### Action item
Would you output the whole listing below, exactly as it reads?

......

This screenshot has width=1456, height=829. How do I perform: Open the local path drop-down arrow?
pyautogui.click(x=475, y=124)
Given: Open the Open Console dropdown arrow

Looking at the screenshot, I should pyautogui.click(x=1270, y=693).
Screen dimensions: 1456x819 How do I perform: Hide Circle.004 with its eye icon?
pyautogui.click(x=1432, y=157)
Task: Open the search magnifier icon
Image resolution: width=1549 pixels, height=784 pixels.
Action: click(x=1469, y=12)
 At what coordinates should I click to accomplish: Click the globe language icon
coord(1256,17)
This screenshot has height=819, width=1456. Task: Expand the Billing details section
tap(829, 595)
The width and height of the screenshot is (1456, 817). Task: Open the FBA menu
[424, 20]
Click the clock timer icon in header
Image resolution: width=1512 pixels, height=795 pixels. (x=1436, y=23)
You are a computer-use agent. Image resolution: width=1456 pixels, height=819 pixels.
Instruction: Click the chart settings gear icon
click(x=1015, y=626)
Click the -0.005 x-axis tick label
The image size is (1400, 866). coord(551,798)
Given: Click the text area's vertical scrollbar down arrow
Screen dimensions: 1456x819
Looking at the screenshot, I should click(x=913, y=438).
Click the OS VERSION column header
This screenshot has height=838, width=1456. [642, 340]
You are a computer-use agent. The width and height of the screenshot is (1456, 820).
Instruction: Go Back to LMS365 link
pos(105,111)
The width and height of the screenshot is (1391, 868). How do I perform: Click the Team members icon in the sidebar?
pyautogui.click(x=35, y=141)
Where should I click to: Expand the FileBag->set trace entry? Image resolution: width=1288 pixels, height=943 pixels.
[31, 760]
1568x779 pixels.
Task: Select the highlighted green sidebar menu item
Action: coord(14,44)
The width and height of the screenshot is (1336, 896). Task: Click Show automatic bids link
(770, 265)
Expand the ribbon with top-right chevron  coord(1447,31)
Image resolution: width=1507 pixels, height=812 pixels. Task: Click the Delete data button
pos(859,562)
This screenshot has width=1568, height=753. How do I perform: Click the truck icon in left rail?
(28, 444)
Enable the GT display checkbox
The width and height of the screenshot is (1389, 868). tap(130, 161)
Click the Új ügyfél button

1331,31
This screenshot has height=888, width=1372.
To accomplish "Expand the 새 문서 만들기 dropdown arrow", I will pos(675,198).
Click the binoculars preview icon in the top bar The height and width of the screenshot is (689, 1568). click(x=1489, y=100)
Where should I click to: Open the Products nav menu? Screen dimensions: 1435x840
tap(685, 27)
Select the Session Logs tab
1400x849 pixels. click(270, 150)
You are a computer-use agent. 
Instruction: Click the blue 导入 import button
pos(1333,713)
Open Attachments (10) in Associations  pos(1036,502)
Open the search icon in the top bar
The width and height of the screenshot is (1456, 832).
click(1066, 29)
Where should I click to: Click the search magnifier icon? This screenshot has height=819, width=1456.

......

### Task output
This screenshot has width=1456, height=829. How do I perform: Open the local path drop-down arrow?
pyautogui.click(x=475, y=124)
Given: Open the Open Console dropdown arrow

Looking at the screenshot, I should pyautogui.click(x=1270, y=693).
Screen dimensions: 1456x819 How do I perform: Hide Circle.004 with its eye icon?
pyautogui.click(x=1432, y=157)
Task: Open the search magnifier icon
Image resolution: width=1549 pixels, height=784 pixels.
Action: click(x=1469, y=12)
 At what coordinates should I click to accomplish: Click the globe language icon
coord(1256,17)
This screenshot has height=819, width=1456. Task: Expand the Billing details section
tap(829, 595)
The width and height of the screenshot is (1456, 817). Task: Open the FBA menu
[424, 20]
Click the clock timer icon in header
Image resolution: width=1512 pixels, height=795 pixels. (x=1436, y=23)
You are a computer-use agent. Image resolution: width=1456 pixels, height=819 pixels.
Instruction: Click the chart settings gear icon
click(x=1015, y=626)
Click the -0.005 x-axis tick label
The image size is (1400, 866). coord(551,798)
Given: Click the text area's vertical scrollbar down arrow
Screen dimensions: 1456x819
Looking at the screenshot, I should click(x=913, y=438).
Click the OS VERSION column header
This screenshot has height=838, width=1456. [642, 340]
You are a computer-use agent. The width and height of the screenshot is (1456, 820).
Instruction: Go Back to LMS365 link
pos(105,111)
The width and height of the screenshot is (1391, 868). How do I perform: Click the Team members icon in the sidebar?
pyautogui.click(x=35, y=141)
Where should I click to: Expand the FileBag->set trace entry? Image resolution: width=1288 pixels, height=943 pixels.
[31, 760]
1568x779 pixels.
Task: Select the highlighted green sidebar menu item
Action: coord(14,44)
The width and height of the screenshot is (1336, 896). Task: Click Show automatic bids link
(770, 265)
Expand the ribbon with top-right chevron  coord(1447,31)
Image resolution: width=1507 pixels, height=812 pixels. Task: Click the Delete data button
pos(859,562)
This screenshot has width=1568, height=753. How do I perform: Click the truck icon in left rail?
(28, 444)
Enable the GT display checkbox
The width and height of the screenshot is (1389, 868). tap(130, 161)
Click the Új ügyfél button

1331,31
This screenshot has height=888, width=1372.
To accomplish "Expand the 새 문서 만들기 dropdown arrow", I will pos(675,198).
Click the binoculars preview icon in the top bar The height and width of the screenshot is (689, 1568). click(x=1489, y=100)
Where should I click to: Open the Products nav menu? Screen dimensions: 1435x840
tap(685, 27)
Select the Session Logs tab
1400x849 pixels. click(270, 150)
You are a computer-use agent. 
Instruction: Click the blue 导入 import button
pos(1333,713)
Open Attachments (10) in Associations  pos(1036,502)
Open the search icon in the top bar
The width and height of the screenshot is (1456, 832).
click(1066, 29)
Where should I click to: Click the search magnifier icon? This screenshot has height=819, width=1456.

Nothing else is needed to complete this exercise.